Visiting San Francisco last year to mark the fiftieth anniversary of the Summer of Love, the Guardian's Caroline Eden concluded: "The spirit of the Summer of Love does appear to linger in this city. Despite the vast and obvious inequalities - which some say are steadily worsening - San Francisco feels like a flexible and creative city, somewhere that is still capable of opening minds." After spending a week there, I'd agree.
That spirit does indeed linger, literally as well as metaphorically in the scent of weed, which is everywhere - and not just in Haight Ashbury. Cops are largely indifferent, strolling past crowds outside smoke shops making swift use of their latest purchases. Indeed, when I was offered a toke on a joint by a grizzled old hippie at a psych rock show in a converted church down in the Mission District (review to come), it felt like Peak San Francisco, and as though 1967 never ended.
From a more cynical perspective, though, that's nothing to be celebrated. You could argue that the Summer of Love lives on primarily thanks to the various shops lining Haight Street, which reductively preserve hippie culture in the form of ubiquitous tie-dye prints and trashy knick-knacks. That a movement resolutely opposed to capitalist tendencies should have become so co-opted and commodified is ironic but also, in truth, inevitable. In some ways, the street is arguably as much a tourist destination as the Americanised Blackpool that is Pier 39.
Elsewhere, too, is evidence of "the vast and obvious inequalities" of which Eden writes. She comments on "the alarmingly drug-addled streets of the Tenderloin"; true enough, though I also saw someone shooting up in broad daylight in the middle of the Financial District and, leaving a swanky hotel two blocks from the downtown hub that is Union Square, was offered crack. It was enough to send this liberal leftie into a bit of a spin: permanently on edge, and infuriated at myself for feeling that way.
The very visible prevalence of hard drugs and homelessness underlines the consequences of a wholly inadequate social welfare safety net. In fact, many of those who do have a place to call home find themselves in an increasingly precarious position; in the wake of rising rents due to gentrification and the effects of the ongoing dotcom revolution, eviction is an ever-present threat. Reaching the rather bleak-seeming Ocean Beach out west on a dull afternoon my final full day in the city, I couldn't help but stare out at the Pacific and think of On The Beach, Neil Young's dark rumination on the souring and death of the hippie dream.

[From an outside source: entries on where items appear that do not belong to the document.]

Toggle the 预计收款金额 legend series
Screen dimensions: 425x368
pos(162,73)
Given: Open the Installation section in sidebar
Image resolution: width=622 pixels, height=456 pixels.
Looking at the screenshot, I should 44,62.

And yet, as Eden intimated, that dream isn't totally dead. San Francisco can also boast Golden Gate Park, an enormous green space stretching from Sanyan Street right out to Ocean Beach and home to (for instance) the Garden of Humanitarians and the National AIDS Memorial Grove. The Castro District, in particular, remains a place where LGBTQ identity is not merely tolerated but actively celebrated (something that made the city a perfect choice of location for the IFJP conference that I was there to attend). San Francisco's numerous excellent bookshops - most notably Lawrence Ferlinghetti's famous City Lights on Columbus Avenue, the nearby Beat Museum on Broadway, Dog Eared Books in the Mission District, and Booksmith and the anarchist store Bound Together on Haight - are all helping to keep the city's radical past alive through the enthusiastic dissemination of ideas that challenge neoliberal norms and social mores.
San Francisco's liberal, inclusive tendencies are evident everywhere, even in the posters stuck in corner-shop windows. The city isn't a utopia and is subject to wider social, economic and political forces, but here's hoping that under Trump's presidency it proves to be not an outlier but a guiding light. Hippie idealism may be problematic in many ways, but in the current climate there's still much to be said for its central tenets of peace, love and understanding.